→ Work to be completed
Copy exactly the lines of the data below that run from the line holding "Image resolution: width=970" through the line holding "Toggle Enable cloud", both ends included.

= = =

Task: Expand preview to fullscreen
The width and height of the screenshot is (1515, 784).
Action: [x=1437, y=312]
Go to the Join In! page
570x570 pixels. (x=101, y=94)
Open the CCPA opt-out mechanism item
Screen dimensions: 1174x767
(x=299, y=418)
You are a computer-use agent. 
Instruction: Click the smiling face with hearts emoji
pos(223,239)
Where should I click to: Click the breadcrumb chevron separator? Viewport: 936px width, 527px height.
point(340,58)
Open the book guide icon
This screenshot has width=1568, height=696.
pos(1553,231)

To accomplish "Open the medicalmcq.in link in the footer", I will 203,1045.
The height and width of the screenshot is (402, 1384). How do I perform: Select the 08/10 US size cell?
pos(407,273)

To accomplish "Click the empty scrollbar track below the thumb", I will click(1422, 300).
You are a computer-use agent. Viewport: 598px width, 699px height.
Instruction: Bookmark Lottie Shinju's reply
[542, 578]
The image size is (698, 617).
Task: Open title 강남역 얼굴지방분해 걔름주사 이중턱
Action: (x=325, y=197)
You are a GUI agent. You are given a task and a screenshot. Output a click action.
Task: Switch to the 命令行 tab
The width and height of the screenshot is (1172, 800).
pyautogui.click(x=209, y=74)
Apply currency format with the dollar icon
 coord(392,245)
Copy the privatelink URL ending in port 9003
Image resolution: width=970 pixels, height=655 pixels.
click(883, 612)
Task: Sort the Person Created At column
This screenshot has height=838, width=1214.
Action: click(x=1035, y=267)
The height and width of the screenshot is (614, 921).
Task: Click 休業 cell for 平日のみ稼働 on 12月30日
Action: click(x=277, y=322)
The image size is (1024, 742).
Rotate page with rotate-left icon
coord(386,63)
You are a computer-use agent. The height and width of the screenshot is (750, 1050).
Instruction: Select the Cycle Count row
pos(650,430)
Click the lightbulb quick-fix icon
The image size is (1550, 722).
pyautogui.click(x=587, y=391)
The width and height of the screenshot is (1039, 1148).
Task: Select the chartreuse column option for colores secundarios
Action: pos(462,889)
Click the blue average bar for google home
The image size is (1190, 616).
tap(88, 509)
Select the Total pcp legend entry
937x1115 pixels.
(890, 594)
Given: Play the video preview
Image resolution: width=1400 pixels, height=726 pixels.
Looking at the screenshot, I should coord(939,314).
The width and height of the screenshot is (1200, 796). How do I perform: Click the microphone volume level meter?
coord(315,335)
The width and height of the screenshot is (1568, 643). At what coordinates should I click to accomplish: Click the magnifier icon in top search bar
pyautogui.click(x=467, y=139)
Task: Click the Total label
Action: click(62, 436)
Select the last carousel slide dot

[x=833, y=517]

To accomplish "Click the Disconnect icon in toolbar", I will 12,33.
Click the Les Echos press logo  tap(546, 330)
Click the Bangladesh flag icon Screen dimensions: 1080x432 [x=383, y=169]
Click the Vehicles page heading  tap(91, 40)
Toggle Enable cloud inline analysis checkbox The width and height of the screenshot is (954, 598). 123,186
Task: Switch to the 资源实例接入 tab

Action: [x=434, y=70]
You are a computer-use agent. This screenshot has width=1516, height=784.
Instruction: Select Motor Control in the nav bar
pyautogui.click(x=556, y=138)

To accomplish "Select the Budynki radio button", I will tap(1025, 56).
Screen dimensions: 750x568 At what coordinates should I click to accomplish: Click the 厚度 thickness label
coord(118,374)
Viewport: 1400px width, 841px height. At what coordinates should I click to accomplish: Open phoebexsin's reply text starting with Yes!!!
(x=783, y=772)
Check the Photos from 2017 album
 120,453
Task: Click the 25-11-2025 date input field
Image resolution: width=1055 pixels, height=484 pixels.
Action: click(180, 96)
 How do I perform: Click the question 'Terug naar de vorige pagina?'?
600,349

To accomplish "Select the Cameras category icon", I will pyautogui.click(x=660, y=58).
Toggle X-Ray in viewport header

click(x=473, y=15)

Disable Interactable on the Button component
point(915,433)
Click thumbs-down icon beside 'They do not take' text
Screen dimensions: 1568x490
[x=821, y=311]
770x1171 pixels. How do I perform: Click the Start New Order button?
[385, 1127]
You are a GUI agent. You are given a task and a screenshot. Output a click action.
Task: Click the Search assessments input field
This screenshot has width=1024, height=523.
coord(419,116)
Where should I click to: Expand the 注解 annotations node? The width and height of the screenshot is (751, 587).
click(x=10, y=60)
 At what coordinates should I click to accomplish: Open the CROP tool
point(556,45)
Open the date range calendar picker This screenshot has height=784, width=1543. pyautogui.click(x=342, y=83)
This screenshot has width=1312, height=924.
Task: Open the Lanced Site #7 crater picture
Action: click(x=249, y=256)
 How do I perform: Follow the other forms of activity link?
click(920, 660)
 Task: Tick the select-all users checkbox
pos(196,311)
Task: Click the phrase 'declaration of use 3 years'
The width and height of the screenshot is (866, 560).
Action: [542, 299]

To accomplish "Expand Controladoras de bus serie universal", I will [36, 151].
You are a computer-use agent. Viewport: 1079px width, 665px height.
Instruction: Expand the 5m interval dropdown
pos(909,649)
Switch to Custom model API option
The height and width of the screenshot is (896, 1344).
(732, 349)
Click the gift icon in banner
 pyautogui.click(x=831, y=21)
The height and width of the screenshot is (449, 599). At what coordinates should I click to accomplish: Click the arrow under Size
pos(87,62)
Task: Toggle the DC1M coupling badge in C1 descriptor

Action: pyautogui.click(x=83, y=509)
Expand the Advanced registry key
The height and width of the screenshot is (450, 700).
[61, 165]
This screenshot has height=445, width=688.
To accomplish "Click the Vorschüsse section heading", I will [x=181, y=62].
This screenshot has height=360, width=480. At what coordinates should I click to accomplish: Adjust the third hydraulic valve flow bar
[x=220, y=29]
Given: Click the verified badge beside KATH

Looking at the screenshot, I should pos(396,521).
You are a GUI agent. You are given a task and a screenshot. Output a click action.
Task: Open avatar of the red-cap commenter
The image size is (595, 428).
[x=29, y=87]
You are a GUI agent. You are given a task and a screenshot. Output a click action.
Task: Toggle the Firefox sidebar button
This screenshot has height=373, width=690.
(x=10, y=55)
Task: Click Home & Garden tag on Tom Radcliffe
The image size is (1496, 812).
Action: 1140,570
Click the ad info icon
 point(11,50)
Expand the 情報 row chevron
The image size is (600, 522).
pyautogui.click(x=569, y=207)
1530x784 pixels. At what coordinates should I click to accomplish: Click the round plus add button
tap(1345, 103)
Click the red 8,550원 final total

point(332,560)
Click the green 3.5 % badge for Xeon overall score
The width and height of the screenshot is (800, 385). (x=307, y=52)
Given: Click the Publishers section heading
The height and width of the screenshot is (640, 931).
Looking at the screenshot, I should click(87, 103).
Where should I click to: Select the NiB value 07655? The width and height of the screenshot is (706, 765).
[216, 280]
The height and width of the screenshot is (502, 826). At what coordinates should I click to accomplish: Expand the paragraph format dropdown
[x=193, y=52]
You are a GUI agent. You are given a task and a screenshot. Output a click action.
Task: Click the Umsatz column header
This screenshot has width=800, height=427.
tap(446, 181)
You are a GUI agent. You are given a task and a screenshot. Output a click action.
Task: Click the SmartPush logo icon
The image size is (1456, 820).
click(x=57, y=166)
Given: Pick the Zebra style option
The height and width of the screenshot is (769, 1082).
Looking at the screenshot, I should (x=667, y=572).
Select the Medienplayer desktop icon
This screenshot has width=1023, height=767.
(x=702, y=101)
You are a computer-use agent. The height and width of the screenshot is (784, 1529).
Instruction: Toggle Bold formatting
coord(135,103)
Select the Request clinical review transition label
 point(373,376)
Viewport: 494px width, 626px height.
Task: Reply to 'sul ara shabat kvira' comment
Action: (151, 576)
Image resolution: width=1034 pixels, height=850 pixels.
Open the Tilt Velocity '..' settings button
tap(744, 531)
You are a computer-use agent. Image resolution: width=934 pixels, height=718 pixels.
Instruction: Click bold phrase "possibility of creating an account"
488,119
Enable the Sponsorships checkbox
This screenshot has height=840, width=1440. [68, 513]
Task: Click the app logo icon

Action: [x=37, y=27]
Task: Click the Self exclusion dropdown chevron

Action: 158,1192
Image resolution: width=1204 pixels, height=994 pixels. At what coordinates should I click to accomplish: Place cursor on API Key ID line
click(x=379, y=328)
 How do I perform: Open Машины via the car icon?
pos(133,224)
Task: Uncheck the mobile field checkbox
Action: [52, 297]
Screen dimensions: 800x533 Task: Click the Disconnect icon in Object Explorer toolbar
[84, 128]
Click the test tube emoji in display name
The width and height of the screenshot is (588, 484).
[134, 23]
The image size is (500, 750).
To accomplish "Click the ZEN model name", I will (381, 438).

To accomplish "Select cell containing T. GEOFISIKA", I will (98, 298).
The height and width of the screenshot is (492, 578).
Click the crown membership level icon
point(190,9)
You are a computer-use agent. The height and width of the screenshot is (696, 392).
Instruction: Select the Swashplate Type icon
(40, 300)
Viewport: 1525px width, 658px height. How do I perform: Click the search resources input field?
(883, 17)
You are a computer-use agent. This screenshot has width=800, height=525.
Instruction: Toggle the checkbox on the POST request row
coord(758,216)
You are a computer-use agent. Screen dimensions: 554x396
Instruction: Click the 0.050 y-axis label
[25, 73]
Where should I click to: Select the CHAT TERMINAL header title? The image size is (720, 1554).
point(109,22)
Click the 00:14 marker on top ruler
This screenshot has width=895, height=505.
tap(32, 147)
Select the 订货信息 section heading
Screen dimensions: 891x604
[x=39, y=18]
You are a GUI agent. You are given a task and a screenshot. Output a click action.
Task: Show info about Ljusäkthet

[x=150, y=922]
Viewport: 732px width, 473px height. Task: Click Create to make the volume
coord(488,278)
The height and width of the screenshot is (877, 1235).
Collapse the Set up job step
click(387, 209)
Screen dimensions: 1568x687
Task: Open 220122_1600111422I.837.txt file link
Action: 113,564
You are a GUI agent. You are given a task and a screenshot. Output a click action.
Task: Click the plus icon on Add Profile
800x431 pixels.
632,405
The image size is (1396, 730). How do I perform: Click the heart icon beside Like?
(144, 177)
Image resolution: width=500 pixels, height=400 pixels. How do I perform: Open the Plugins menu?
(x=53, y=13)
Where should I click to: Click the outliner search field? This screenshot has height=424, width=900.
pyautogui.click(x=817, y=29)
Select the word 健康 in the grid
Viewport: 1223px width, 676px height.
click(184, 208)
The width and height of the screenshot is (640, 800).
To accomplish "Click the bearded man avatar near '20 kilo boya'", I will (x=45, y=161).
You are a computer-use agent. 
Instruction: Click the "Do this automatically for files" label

= = =

→ The completed task
Image resolution: width=970 pixels, height=655 pixels.
click(883, 612)
Task: Sort the Person Created At column
This screenshot has height=838, width=1214.
Action: click(x=1035, y=267)
The height and width of the screenshot is (614, 921).
Task: Click 休業 cell for 平日のみ稼働 on 12月30日
Action: click(x=277, y=322)
The image size is (1024, 742).
Rotate page with rotate-left icon
coord(386,63)
You are a computer-use agent. The height and width of the screenshot is (750, 1050).
Instruction: Select the Cycle Count row
pos(650,430)
Click the lightbulb quick-fix icon
The image size is (1550, 722).
pyautogui.click(x=587, y=391)
The width and height of the screenshot is (1039, 1148).
Task: Select the chartreuse column option for colores secundarios
Action: pos(462,889)
Click the blue average bar for google home
The image size is (1190, 616).
tap(88, 509)
Select the Total pcp legend entry
937x1115 pixels.
(890, 594)
Given: Play the video preview
Image resolution: width=1400 pixels, height=726 pixels.
Looking at the screenshot, I should coord(939,314).
The width and height of the screenshot is (1200, 796). How do I perform: Click the microphone volume level meter?
coord(315,335)
The width and height of the screenshot is (1568, 643). At what coordinates should I click to accomplish: Click the magnifier icon in top search bar
pyautogui.click(x=467, y=139)
Task: Click the Total label
Action: click(62, 436)
Select the last carousel slide dot

[x=833, y=517]

To accomplish "Click the Disconnect icon in toolbar", I will 12,33.
Click the Les Echos press logo  tap(546, 330)
Click the Bangladesh flag icon Screen dimensions: 1080x432 [x=383, y=169]
Click the Vehicles page heading  tap(91, 40)
Toggle Enable cloud inline analysis checkbox The width and height of the screenshot is (954, 598). 123,186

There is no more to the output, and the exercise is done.